Jacko moved somewhere in the darkness. ‘I think I’m there.’

‘Right. Now we’re three in a line, with Pederson on the right, you central, and myself on the left. As far as I can make out, about three paces ahead of us is the Dark. Find something to probe it with, and don’t touch it even with your gloves. Maintain your orientation carefully so that you don’t lose direction and walk into it. It could be very dangerous to touch.’

They advanced slowly, Pederson tapping the side of the crawler for identification, and Fritz and Jacko talking so that the sound of voices gave their relative positions. Even so, Jacko got there first. His probe was a shard of splintered ceramic with which he was striking before him as though at some anticipated enemy.
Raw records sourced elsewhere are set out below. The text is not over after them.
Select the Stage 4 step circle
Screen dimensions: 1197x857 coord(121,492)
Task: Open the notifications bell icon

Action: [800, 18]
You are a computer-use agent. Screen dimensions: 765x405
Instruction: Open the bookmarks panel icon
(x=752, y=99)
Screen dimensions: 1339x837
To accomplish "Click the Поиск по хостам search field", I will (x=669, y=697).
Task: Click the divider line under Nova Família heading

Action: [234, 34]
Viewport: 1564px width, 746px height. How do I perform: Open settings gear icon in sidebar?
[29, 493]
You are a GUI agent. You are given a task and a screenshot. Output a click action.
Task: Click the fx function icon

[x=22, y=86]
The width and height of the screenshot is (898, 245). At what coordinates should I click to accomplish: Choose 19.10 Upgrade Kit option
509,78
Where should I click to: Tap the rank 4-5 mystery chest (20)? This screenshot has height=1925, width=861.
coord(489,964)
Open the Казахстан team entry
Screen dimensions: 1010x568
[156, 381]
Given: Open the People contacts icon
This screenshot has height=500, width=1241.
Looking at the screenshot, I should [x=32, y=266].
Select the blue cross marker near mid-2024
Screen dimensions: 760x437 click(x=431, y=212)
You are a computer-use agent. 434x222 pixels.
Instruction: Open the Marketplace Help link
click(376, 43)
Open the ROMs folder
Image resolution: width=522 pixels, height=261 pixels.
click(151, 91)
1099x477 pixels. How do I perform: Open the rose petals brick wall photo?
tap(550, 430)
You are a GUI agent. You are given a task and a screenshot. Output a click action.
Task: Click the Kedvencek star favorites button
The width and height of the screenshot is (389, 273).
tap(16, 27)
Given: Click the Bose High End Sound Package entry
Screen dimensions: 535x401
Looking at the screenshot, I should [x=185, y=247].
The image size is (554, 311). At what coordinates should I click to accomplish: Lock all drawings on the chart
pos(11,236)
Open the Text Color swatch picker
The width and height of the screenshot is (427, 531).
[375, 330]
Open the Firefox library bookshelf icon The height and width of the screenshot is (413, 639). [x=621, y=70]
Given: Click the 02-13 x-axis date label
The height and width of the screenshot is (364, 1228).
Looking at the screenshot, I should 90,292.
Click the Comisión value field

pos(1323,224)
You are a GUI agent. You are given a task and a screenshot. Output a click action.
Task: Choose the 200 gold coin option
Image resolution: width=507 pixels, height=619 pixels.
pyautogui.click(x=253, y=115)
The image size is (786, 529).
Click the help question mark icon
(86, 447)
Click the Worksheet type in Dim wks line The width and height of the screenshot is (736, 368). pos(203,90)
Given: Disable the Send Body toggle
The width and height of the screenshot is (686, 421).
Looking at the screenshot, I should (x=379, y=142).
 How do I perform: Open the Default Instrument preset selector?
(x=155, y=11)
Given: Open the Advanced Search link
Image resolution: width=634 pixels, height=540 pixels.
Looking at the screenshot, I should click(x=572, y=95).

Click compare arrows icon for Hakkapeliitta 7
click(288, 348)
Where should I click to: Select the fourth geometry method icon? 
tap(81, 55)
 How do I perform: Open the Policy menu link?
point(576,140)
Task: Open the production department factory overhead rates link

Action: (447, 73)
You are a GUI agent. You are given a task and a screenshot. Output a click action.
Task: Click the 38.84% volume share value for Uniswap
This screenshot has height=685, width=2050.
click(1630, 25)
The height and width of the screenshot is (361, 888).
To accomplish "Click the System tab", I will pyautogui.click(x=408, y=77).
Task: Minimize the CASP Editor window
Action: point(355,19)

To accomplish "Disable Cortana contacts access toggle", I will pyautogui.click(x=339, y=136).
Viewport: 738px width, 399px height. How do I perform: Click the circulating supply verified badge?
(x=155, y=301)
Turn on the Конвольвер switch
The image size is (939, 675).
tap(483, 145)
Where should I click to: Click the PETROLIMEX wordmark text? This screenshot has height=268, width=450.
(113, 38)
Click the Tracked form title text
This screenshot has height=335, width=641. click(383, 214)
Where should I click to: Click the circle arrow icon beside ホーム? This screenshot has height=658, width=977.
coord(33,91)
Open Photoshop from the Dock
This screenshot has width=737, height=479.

Anti-momentum made this a difficult movement to achieve, and the darkness added to the soup-like resistance to movement, giving the whole situation a dream-like character without the visual qualities of the conventional nightmare.

Then Jacko hit the Dark. It was detectable by its complete negation of the force with which he struck it. And it returned no sound, and in this way was distinguishable from any ordinary obstacle struck with force.

‘Got it,’ said Jacko. ‘But that knocking sound you hear is my knees. I admit I’m frightened of this thing, Fritz.’

‘I’m not exactly keen on it, either,’ said van Noon. ‘But this is what we came to see. It’s a pity we can’t see it now we’ve got here. Have you any suggestions, Pederson?’

‘I’ve just discovered the Dark is what we ran the crawler into. No wonder it didn’t move.’

An ominous and familiar staccato rattle made them turn. A rogue storm, travelling towards them and parallel to the wall of the Dark, was making its passage known by its peculiarly pinched lightning. Because of attenuation, the lightning and thunder had been undetectable even from a short distance, and the storm was almost upon them before they were aware it existed. There was no time to seek shelter. They flung themselves down on the damp earth at the foot of the Dark and waited for it to pass. It sprayed the area with quenched fire as it went, doing no damage to them, but the intensity of the arcs was such that momentarily they had a clear picture of their situation.

The Dark was just in front of them, a sheer wall of unblemished black-velvet nothingness, impossibly perfect. The crawler had nosed head-on up to the black wall, and its tracks were pressed hard against the exterior. On all other sides of them lay the ghost-suburb of desolate ruins, the reflecting white teeth of broken masonry contrasting with the wet, black soil of the earth.

As soon as the worst of the storm was over, they climbed back to their feet.

‘What are you going to do, Fritz? Try the lasers?’

‘I don’t know.’ Fritz had moved back to the crawler and was examining the tracks in contact with the Dark by the spasmodic light of the rapidly waning storm. ‘I don’t think we need to. I think I’ve got my answer.

You see, it did take time for the Dark to analyse and apply a counterforce to stop the crawler. But that fraction of a second was sufficient for something significant to happen. The crawler tracks have penetrated very slightly into the Dark.’

It was impossible for the others to verify van Noon’s statement since the light from the storm had rapidly become eclipsed by the strength of the negative effects. The combined output of searchlight and torches failed to re-establish the point, and the lasers refused to function from the crawler’s emergency power supply. But van Noon was sufficiently convinced of what he had seen to regard the expedition as a success.

‘All we have to do now is to get back to tell the tale,’ said Jacko, unhappily.

They started back by the only means available—they walked. For the first half kilometre they stumbled blindly through the darkness and the nightmare of anti-momentum. The coldness, too, was becoming serious now that they were exposed for a long period without the protection of the crawler cab. But gradually their eyes, accustomed to complete darkness began to discern light like the first touch of dawn, and with the returning ability to see, they no longer blundered into blind paths in the ruins from which they had to retreat by sense of touch alone. And the negative effects grew slightly less, so that their pace progressively improved as they made their way out of the deep Pen regions.